Now, let's define the following example graph in the previously shown way:
# Create an instance of the `Graph` class
# This graph is undirected and has 5 nodes
graph = Graph(5, directed=False)
# Add edges to the graph
graph.add_edge(0, 1)
graph.add_edge(0, 2)
graph.add_edge(1, 2)
graph.add_edge(1, 4)
graph.add_edge(2, 3)
Finally, let's run the code:
graph.bfs_traversal(0)
Running this code will print nodes in the order that BFS scanned them:
0 1 2 4 3
Step by step
Let's dive into this example a bit deeper and see how the algorithm works step by step. As we start the traversal from the start node 0
, it is put into the visited
set and into the queue
as well. While we still have nodes in the queue
, we extract the first one, print it, and check all of its neighbors.

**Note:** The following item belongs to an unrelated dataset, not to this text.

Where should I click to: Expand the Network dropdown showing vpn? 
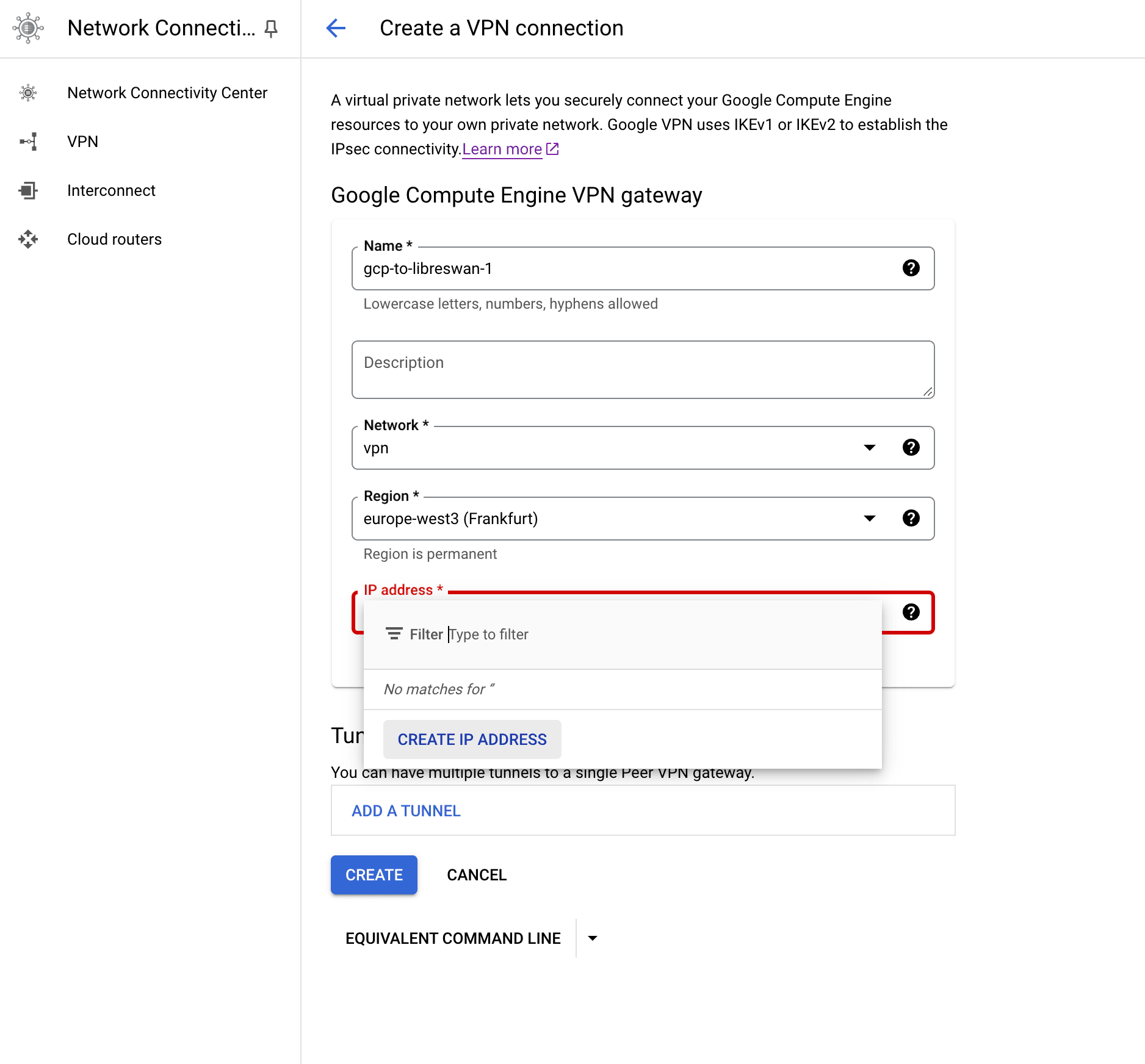tap(869, 448)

When going through the neighbors, we check if each of them is visited, and if not we add them to the queue
and mark them as visited:
Steps | Queue | Visited |
---|---|---|
Add start node 0 | [0] | {0} |
Visit 0, add 1 & 2 to Queue | [1, 2] | {0} |
Visit 1, add 4 to Queue | [2, 4] | {0, 2} |
Visit 2, add 3 to Queue | [4, 3] | {0, 1, 2} |
Visit 4, no unvisited neighbours | [3] | {0, 1, 1, 4} |
Visit 3, no unvisited neighbours | [ ] | {0, 1, 2, 4, 3} |
Time complexity
During Breadth-First Traversal, every node is visited exactly once, and every branch is also viewed once in case of a directed graph, that is, twice if the graph is undirected. Therefore, the time complexity of the BFS algorithm is O(|V| + |E|), where V is a set of the graph's nodes, and E is a set consisting of all of its branches (edges).
Conclusion
In this lesson, we've explained the theory behind the Breadth-First Search algorithm and defined its steps.
We've depicted the Python implementation of both Breadth-First Search and Breadth-First Traversal, and tested them on example graphs to see how they work step by step. Finally, we've explained the time complexity of this algorithm.